The overall interior design is a joyful combination of protruding pods starting with the primary instruments, its main speedometer and multi-information display combo bulging upward into a large semicircle and tachometer/clock dial poking up out of the left side dash top like some Star Wars droid. Four dash vents continued the circular theme, while the audio interface followed the elevated tablet-style trend. Its controls were easy to use and the stereo quite good, although the detachable smartphone cradle completely blocked the radio presets and other buttons, although together with Smart’s Cross Connect app for iOS and Android phones it’s a pretty useful accessory.
The HVAC interface just below is equally unique, as it looks like an old-style radio.

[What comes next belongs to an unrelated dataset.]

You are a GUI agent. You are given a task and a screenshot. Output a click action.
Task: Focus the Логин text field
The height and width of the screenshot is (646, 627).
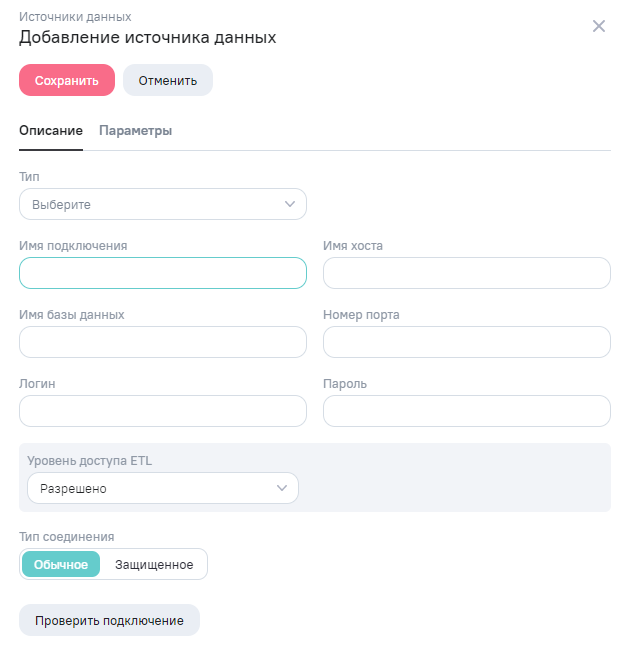pyautogui.click(x=162, y=411)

It features a unique slider that magnifies a given temperature as it slides across and does its job effectively, as did the surrounding fan speed and vent direction controls, while its single-zone automatic design allowed easy set-it and leave-it functionality.
When it comes to accessing the cargo area, the bottom portion of the split rear door folds down like a tiny tailgate and the upper glass pops upwards. It’s a handy setup that allows quick access via the glass or an especially good platform for sliding heavier cargo inside. With both seats occupied cargo space is limited, but you can fit a weekend’s worth of luggage in back if you pack light, Smart claiming 6.7 cubic feet behind the front seats and 12.3 cubic feet when the front passenger’s is flattened.
While you can buy a very good (albeit boring) five-seat subcompact for less than $12k in the U.S., the Smart Fortwo’s $14,650 entry price seems like a good deal in comparison. It’s a special car that garners a lot of attention, has more standard features, and is certainly more enjoyable to drive. When upgraded, however, to $16,140 Passion trim and then optioned out with the $990 DCT, $350 for metallic paint, another $350 for the panoramic sunroof, $240 for heated seats, and $100 for the aforementioned smartphone cradle, the Fortwo hits the street at $17,140 before adding on freight and dealer fees. That’s a lot to pay for a car that isn’t finished to as high a standard as a Fiat 500 or Mini Cooper, let alone a common Honda Civic despite claims of being a premium-level boutique brand—you purchase it and have it serviced at a Mercedes dealer, so you’ll receive some premium perks in this respect.
So while Smart has made some big improvements with this 2016 model, to justify its lofty price point it should be better equipped in base trim and feature higher grade interior materials. Then again I enjoyed driving it, loved parking it, and really like the styling direction it’s taken, the latest Fortwo a much more serious contender in a much more competitive small car segment.